Dataset:

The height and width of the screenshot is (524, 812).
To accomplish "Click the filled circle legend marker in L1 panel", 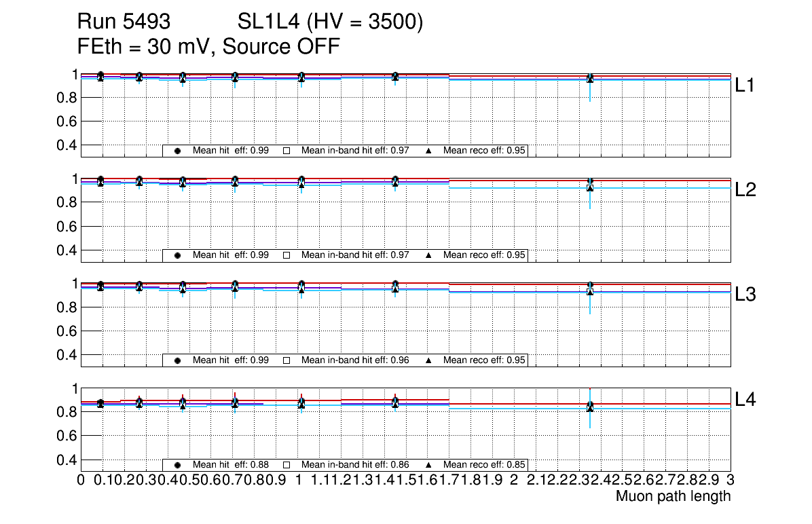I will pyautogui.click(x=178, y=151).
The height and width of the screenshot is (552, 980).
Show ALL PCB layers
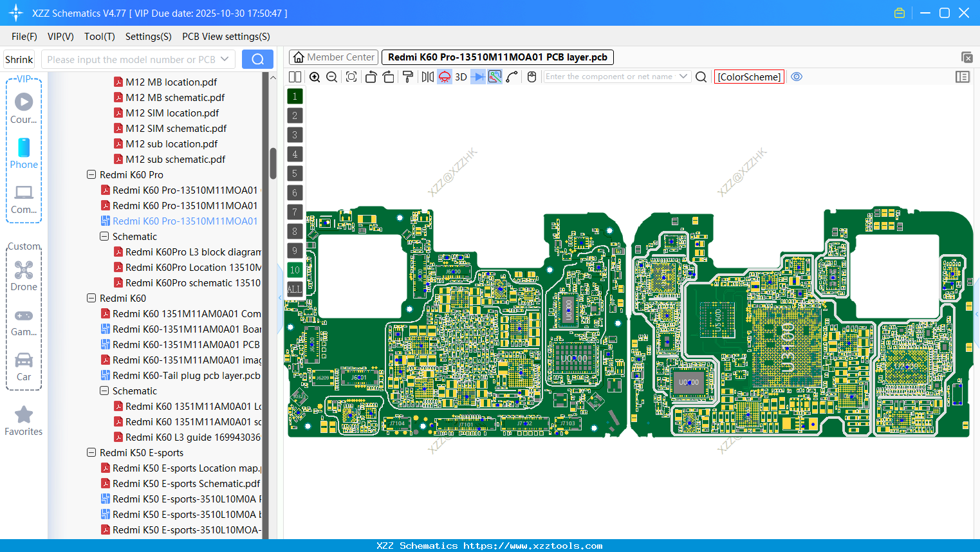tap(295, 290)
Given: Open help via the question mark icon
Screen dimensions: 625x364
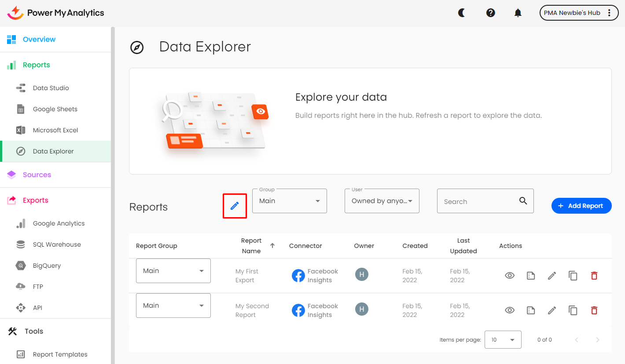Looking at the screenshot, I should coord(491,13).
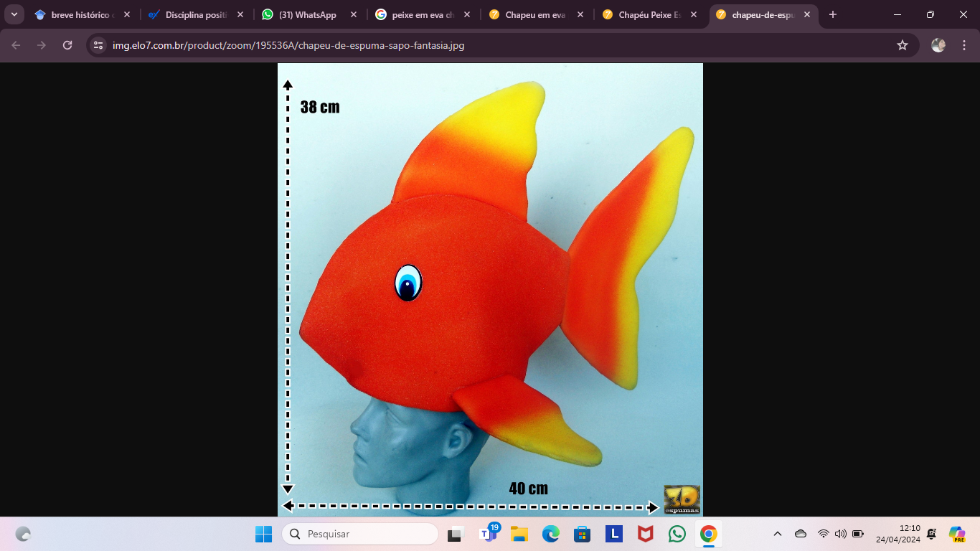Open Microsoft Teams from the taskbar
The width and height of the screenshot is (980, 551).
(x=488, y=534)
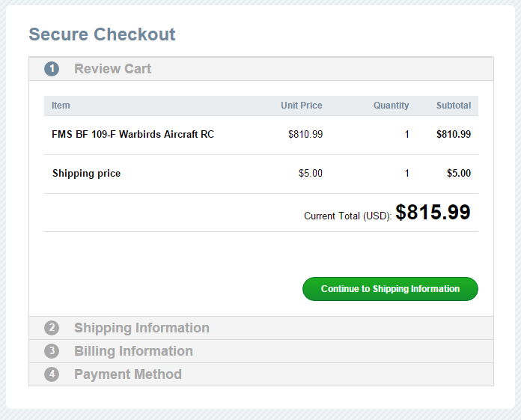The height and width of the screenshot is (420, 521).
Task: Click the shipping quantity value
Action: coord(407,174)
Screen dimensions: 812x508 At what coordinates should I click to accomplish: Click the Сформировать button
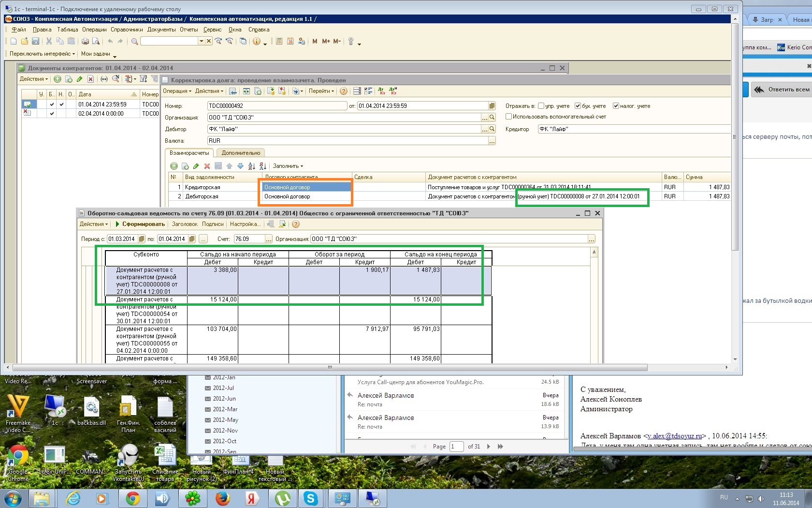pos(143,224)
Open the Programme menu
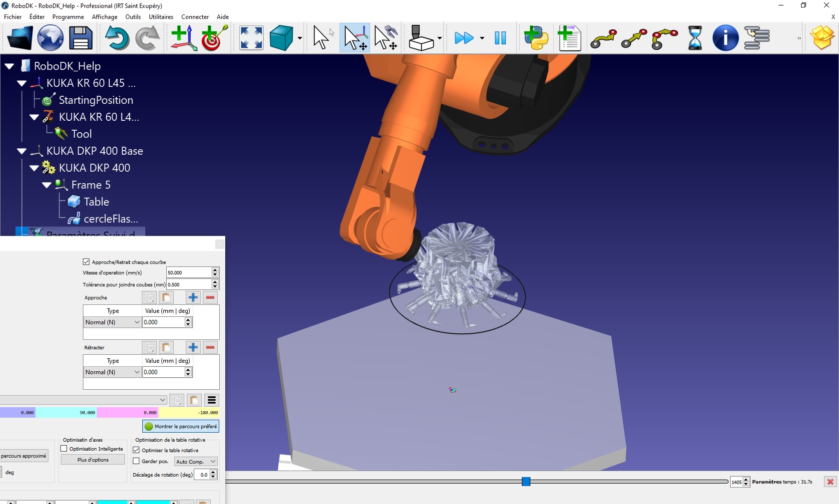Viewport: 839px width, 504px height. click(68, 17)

Problem statement:
Going by the data above, give back only the lines from the one containing "The height and width of the screenshot is (552, 980)." through the one containing "Given: Open help via the question mark icon", exactly as they stand, both ends included and no images.

Response to the exercise:
The height and width of the screenshot is (552, 980).
Show ALL PCB layers
tap(295, 290)
Given: Open help via the question mark icon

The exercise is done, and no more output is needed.